With the Invasion of Kuwait by Iraq on 2 August 1990, the USS Midway and CVW-5 deployed to the Persian Gulf to relieve the USS Independence (CV-62) and CVW-14 which had already arrived in the Gulf. Before the deployment, the Midway and CVW-5 were conducting exercises with the JMSDF which included the tracking of a then-Soviet Navy Foxtrot Class Submarine for 4.9 hours while it transited the Tsushima Straits. The deployment officially began on 2 October and almost a month later, the ship reached the Strait of Hormuz as part of Operation Desert Shield. It was during the time in the Persian Gulf that HS-12 conducted exercises which included four of the six helicopters had their ASW equipment removed and replaced by guns.

With the Beginning of Operation Desert Storm on 17 January 1991, the squadron started conducted operations in support which began with the capture of Jazirat Qaruh on 24 January. This involved the insertion of sixteen Navy SEALs by HS-12 on to the former Kuwaiti Island. During the first liberation of Kuwaiti land, 3 Iraqis were killed and 29 Iraqis were captured. This was followed by a few more raids including one on the day before the ceasefire on 27 February 1991. With the liberation of Kuwait finally at hand, HS-12 finally returned to NAF Atsugi on 17 April 1991.

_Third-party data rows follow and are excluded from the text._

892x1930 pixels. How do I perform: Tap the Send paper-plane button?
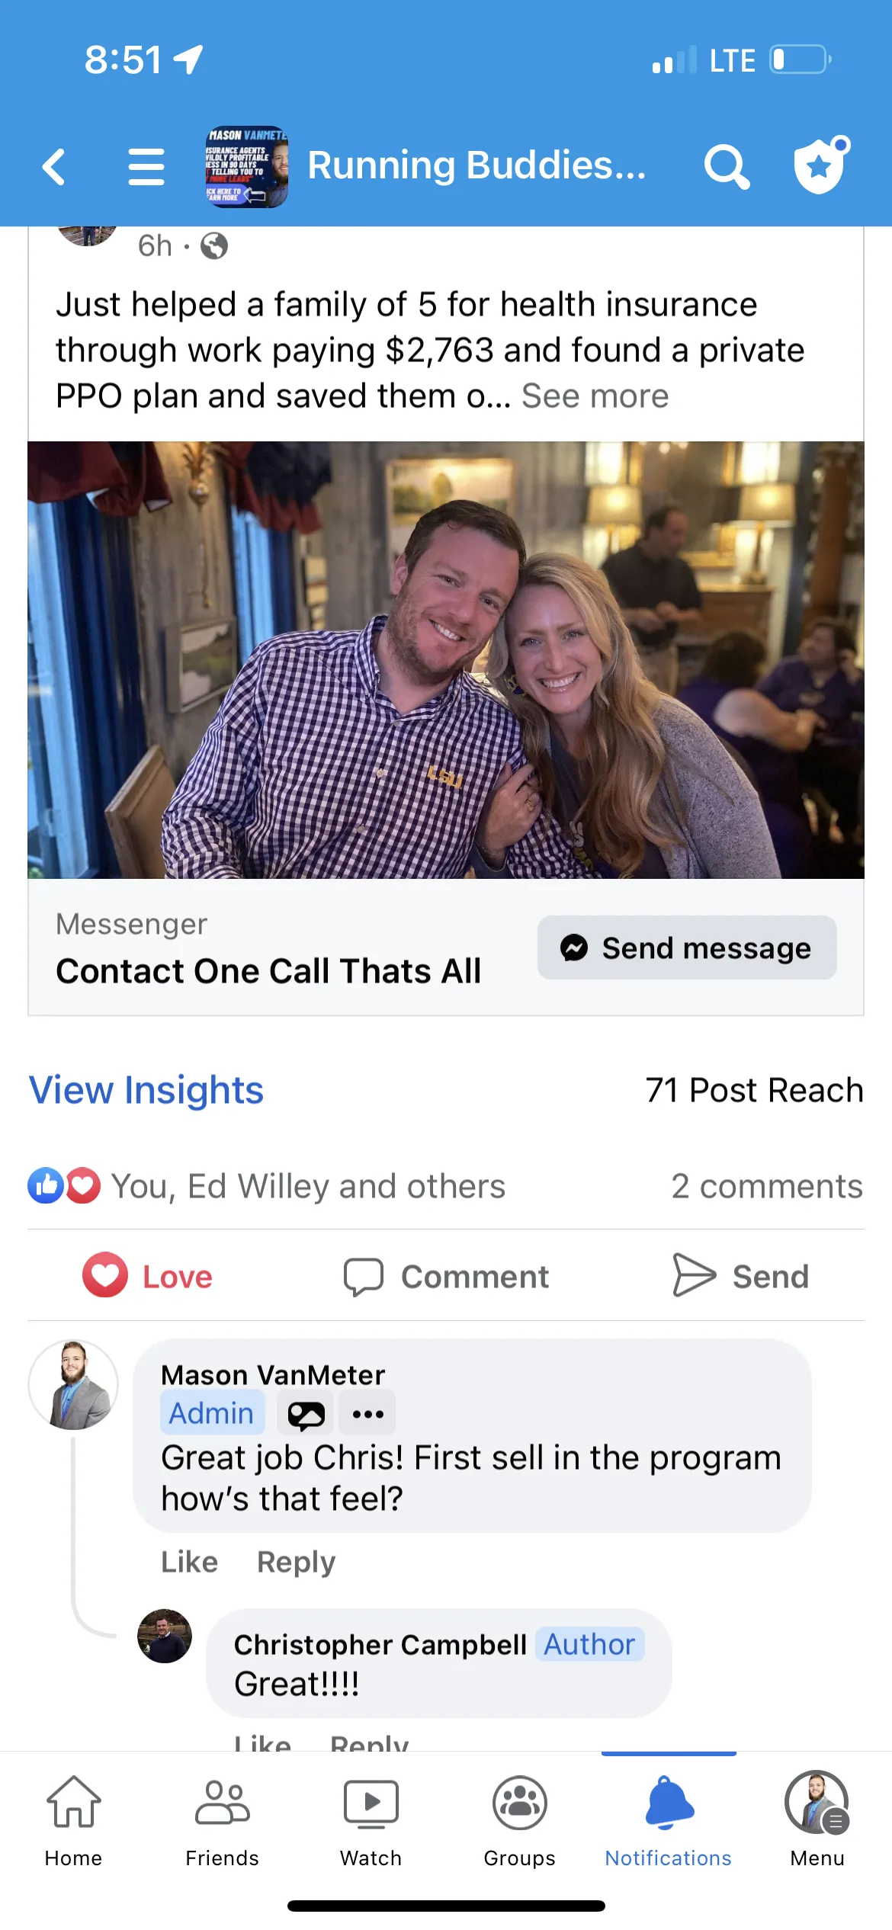point(740,1275)
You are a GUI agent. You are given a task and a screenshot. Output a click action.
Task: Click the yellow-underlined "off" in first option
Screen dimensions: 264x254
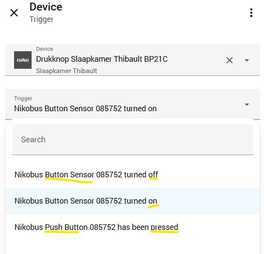point(153,175)
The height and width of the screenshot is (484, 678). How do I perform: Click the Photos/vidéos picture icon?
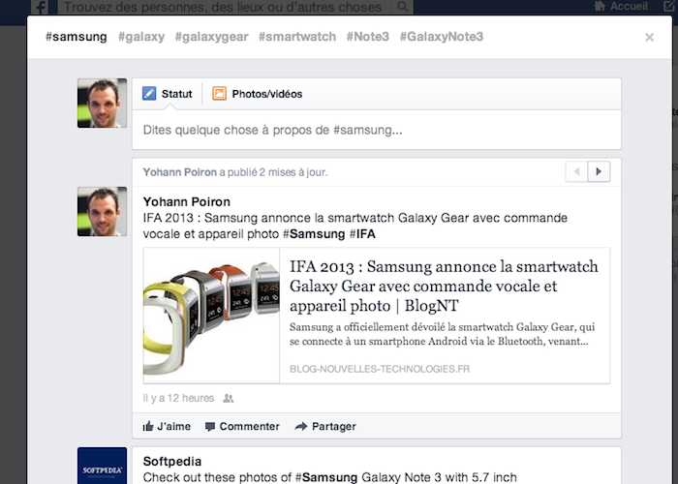[219, 94]
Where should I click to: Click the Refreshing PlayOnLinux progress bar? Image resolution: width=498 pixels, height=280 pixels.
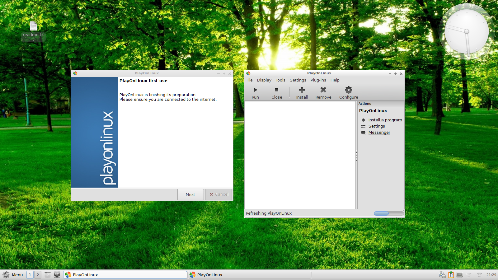(x=388, y=213)

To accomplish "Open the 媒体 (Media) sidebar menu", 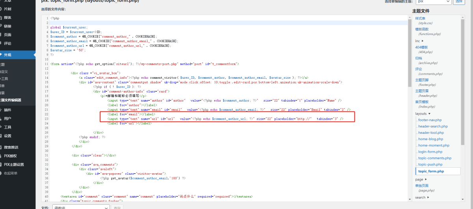I will tap(7, 18).
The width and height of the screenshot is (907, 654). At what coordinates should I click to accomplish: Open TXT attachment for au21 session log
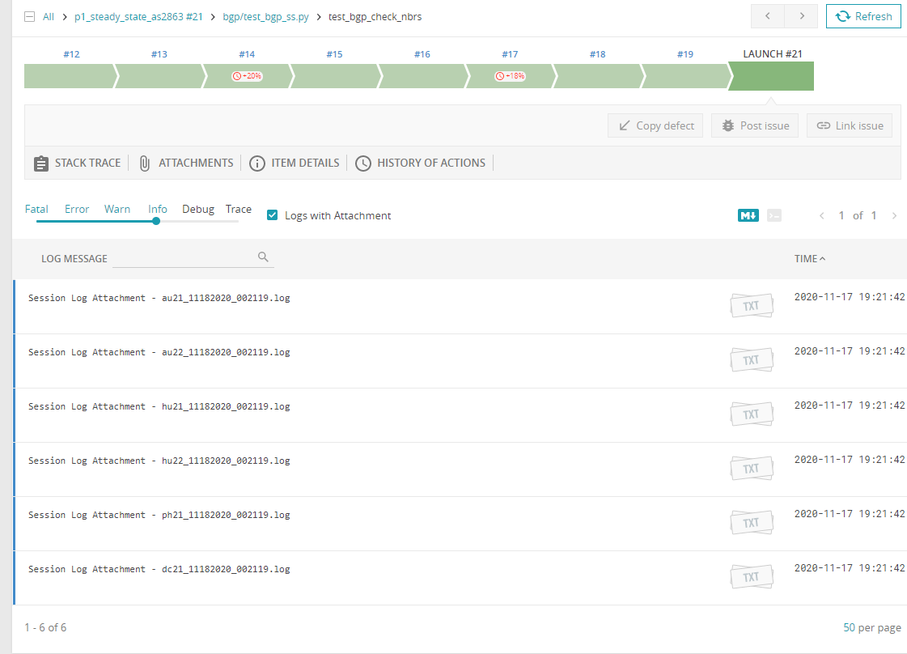(x=751, y=305)
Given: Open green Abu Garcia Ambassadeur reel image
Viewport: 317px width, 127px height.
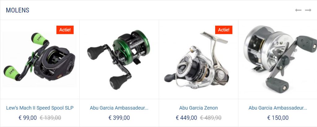Looking at the screenshot, I should click(x=119, y=59).
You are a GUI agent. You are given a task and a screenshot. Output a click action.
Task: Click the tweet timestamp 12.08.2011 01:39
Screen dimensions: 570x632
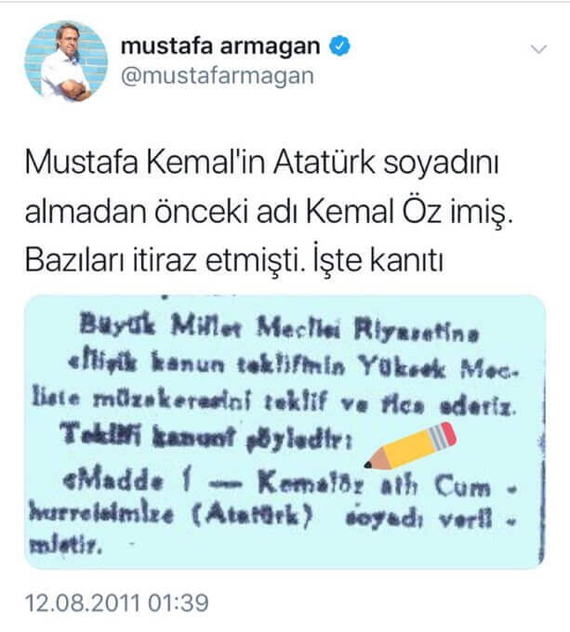[x=117, y=603]

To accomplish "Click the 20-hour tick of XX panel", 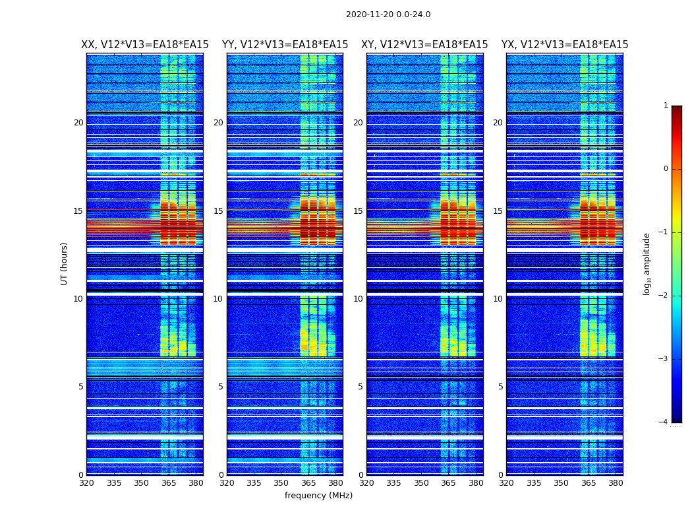I will (x=78, y=122).
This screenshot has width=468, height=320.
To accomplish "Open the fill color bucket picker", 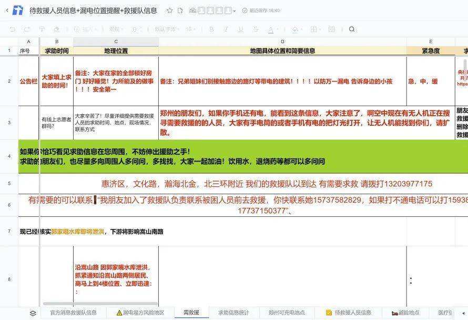I will tap(295, 29).
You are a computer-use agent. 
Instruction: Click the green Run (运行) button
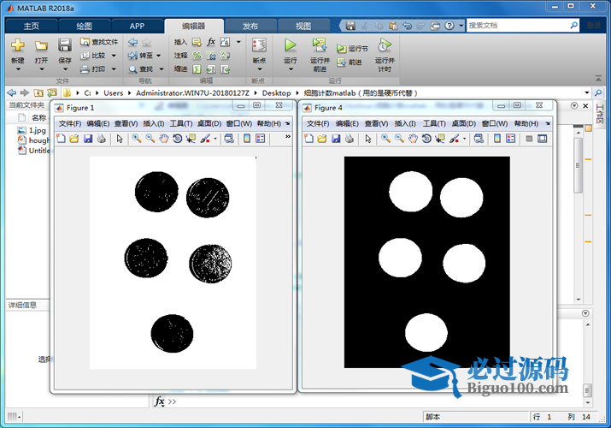[x=291, y=46]
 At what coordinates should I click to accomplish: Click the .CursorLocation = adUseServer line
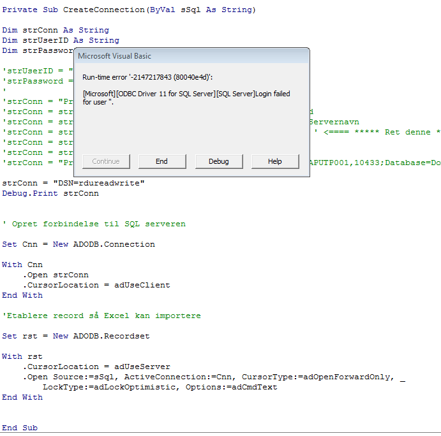97,367
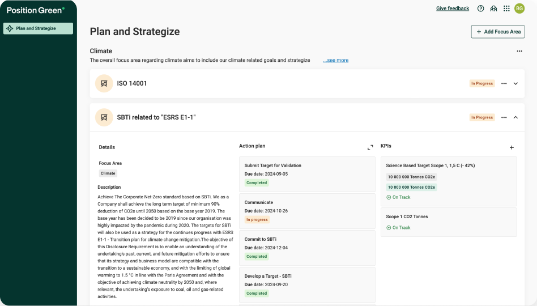Expand the ISO 14001 row chevron

coord(515,83)
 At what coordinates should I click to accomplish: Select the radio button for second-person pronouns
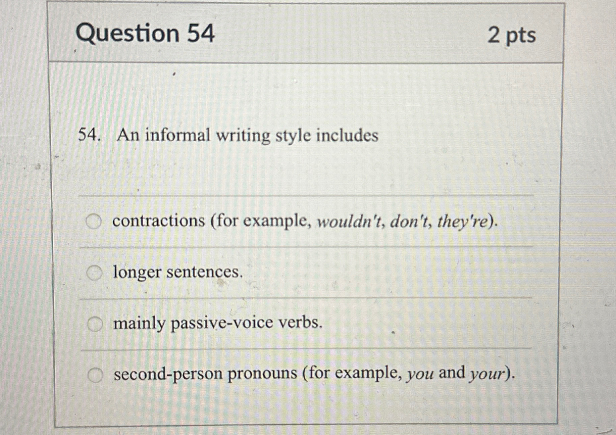click(x=95, y=374)
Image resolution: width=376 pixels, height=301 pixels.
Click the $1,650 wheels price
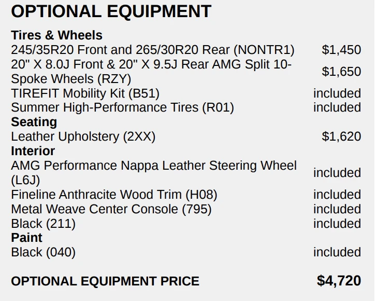[341, 72]
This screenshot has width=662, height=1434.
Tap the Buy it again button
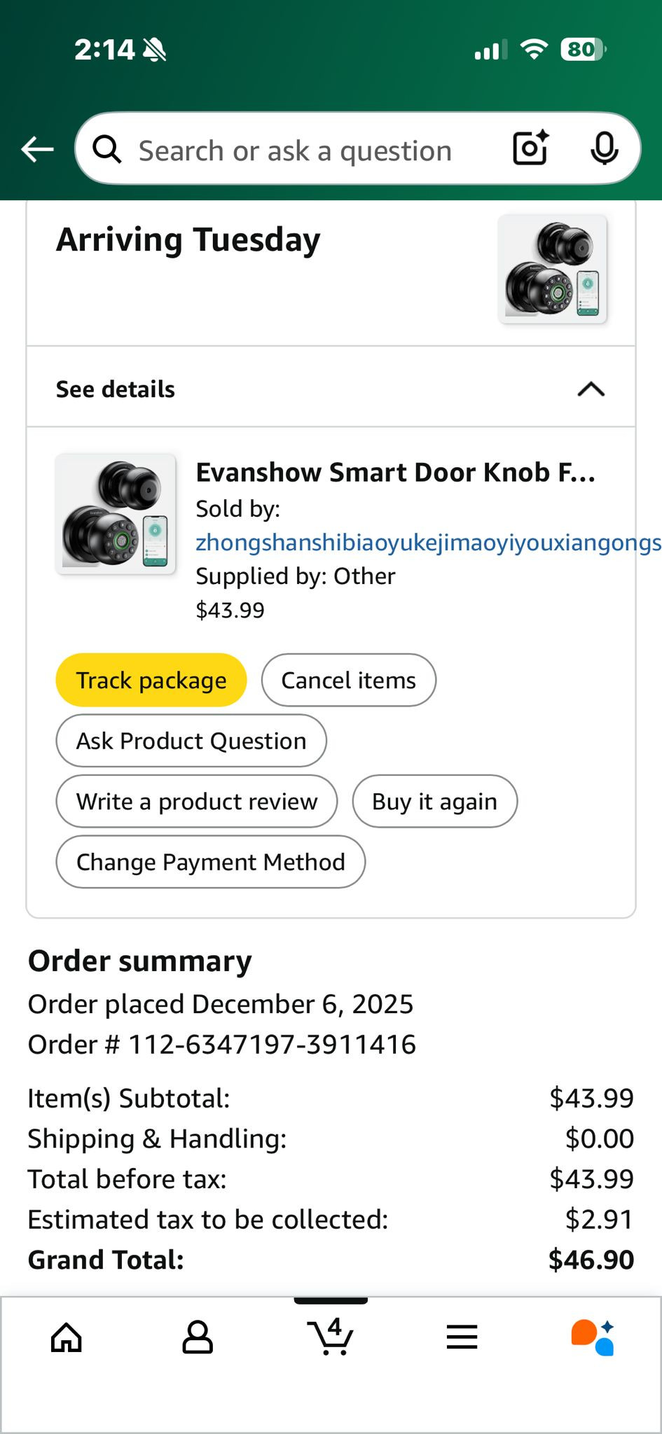(x=434, y=802)
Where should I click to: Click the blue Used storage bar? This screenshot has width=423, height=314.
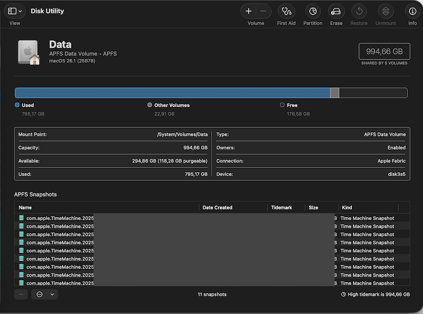(172, 93)
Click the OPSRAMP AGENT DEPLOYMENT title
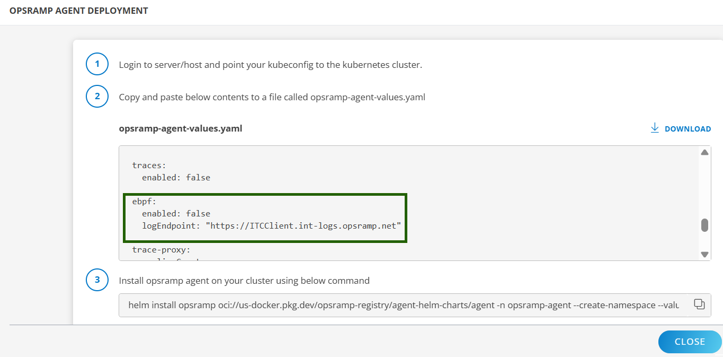The width and height of the screenshot is (723, 357). (x=79, y=11)
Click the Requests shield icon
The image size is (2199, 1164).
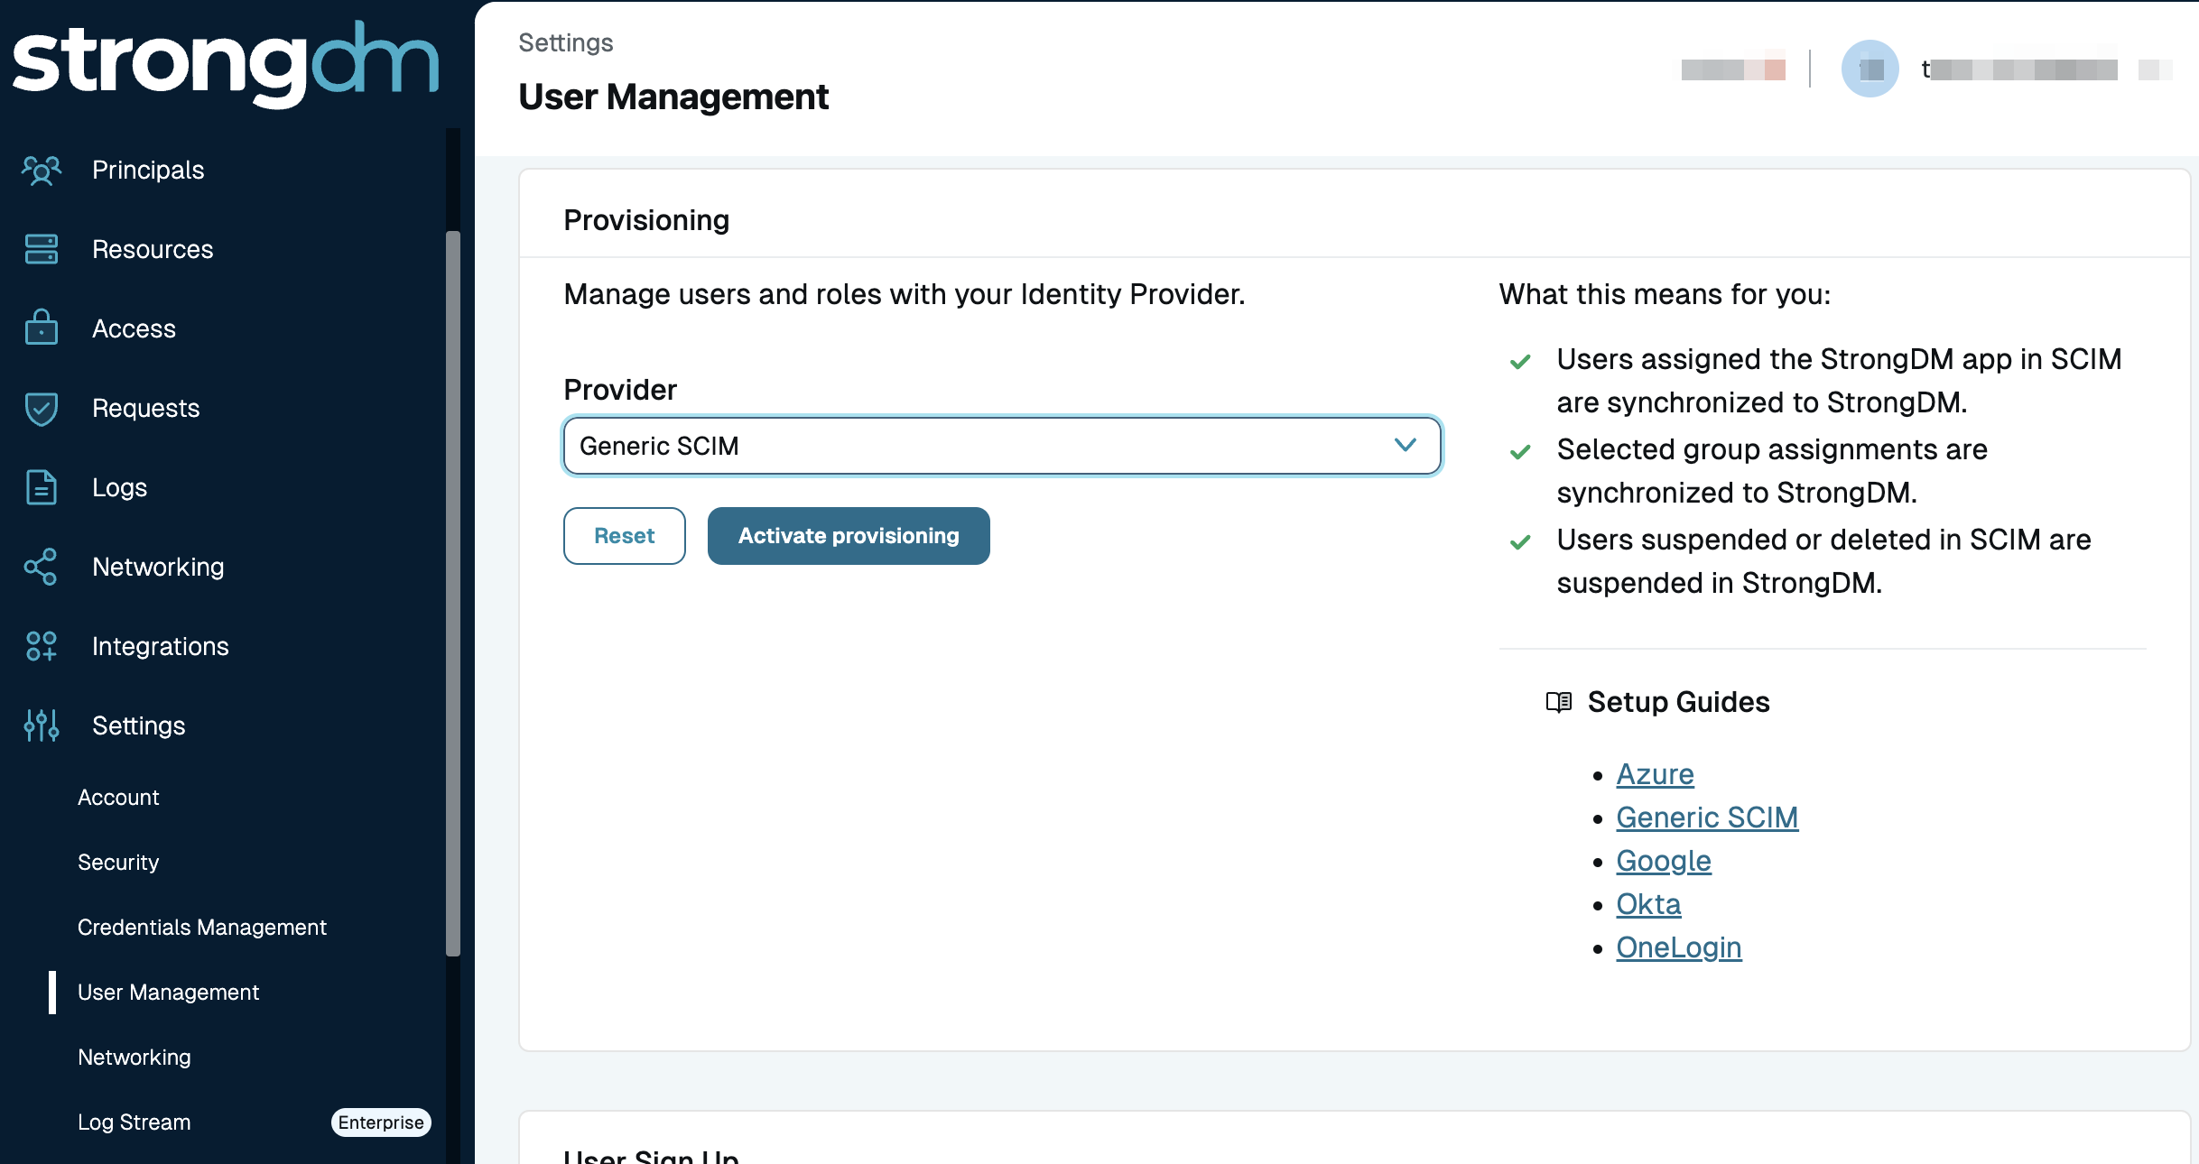coord(41,408)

=== Final years (1991–1994) ===
After taking part in the Operation Fiery Vigil after the 1991 eruption of Mount Pinatubo in the Philippines, HS-12 made their last deployment on the Midway when the carrier sailed from Yokosuka to Pearl Harbor to swap with the Independence and CVW-14. During this, CVW-5 moved to the Independence while CVW-14 went back to the U.S. with the Midway, while some squadrons swapped aircraft. After completing their last deployment on 29 August 1994 while on board the Independence as part of CVW-5, the squadron decommissioned three months later on 30 November 1994, ending seventeen years of service, the squadron being replaced by HS-14 Chargers, equipped with the SH-60F Oceanhawk and HH-60H Rescuehawk.